Low-Cost and No-Cost Fundraising Ideas
Not every fundraiser needs a budget or a big event. Several approaches generate real money with little more than organization and a clear ask.
- Direct donation campaign with a specific goal. Tell supporters exactly what you are raising money for (new uniforms, a recording session, tournament travel) and set a deadline. Specific, time-limited asks consistently outperform vague general requests. A personal QR code linked to your giving page makes it easy for anyone to give in seconds from their phone.
- Amazon Smile or shopping rebate programs. Point your network to rebate programs that send a small percentage of purchases to your organization. Passive income with zero volunteer time after the initial setup.
- Employer matching reminders. Send an annual reminder to your parent email list that many employers match charitable donations. A simple how-to guide for submitting a match request can double certain individual gifts at no extra cost to the donor.
- Used equipment or gear sale. Collect donated cleats, instruments, and sports equipment from families who have outgrown them and sell them at a gear swap before the season. Families with younger children love the savings, and you clear storage space in the process.
- Crowdfunding for a named item. Create a campaign for a specific, tangible purchase like a new trophy case, a set of band chairs, or a scoreboard clock.
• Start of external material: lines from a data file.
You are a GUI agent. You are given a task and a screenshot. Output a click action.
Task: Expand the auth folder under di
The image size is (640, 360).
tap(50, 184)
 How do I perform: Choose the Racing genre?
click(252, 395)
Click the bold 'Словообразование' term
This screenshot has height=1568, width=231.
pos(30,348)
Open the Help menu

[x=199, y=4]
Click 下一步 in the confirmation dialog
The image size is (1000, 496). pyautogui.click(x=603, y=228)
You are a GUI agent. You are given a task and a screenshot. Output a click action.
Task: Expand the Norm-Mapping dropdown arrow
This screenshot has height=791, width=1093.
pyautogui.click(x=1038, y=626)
Named giving, where a donor sees their name associated with something permanent, drives generosity in ways that general funds do not.
Make It Easy to Give and Keep More of What You Raise
The fastest way to increase fundraising revenue is to reduce friction at the moment someone decides to give. Cash and check tables at events miss impulse donors who did not bring their wallet. An online giving option that works in thirty seconds on a phone captures those gifts.
With ScanRaise, each student or campaign gets a personal QR code on a printed card. Supporters scan, tap Apple Pay or Google Pay or enter a card, and the donation is complete in about thirty seconds with no app to download and no account to create. Funds go directly to your organization's own Stripe account and land in your bank on Stripe's standard schedule. ScanRaise never holds your money.
One detail worth knowing for your treasurer: as of 2026, ScanRaise charges a flat 2.5% platform fee, and standard Stripe card processing (roughly 2.9% plus 30 cents per transaction) applies on top of that, the same as any online payment processor. If you turn on the donor-cover-fees checkbox, supporters can voluntarily absorb those costs so that close to 100% of each intended gift reaches your program. Many donors are happy to add a few cents when asked transparently.
Whatever platform or method you choose, the principle is the same: make the giving moment as simple as possible, communicate exactly where the money goes, and thank donors promptly. Those three habits, more than any specific fundraiser idea, are what turn one-time supporters into loyal boosters.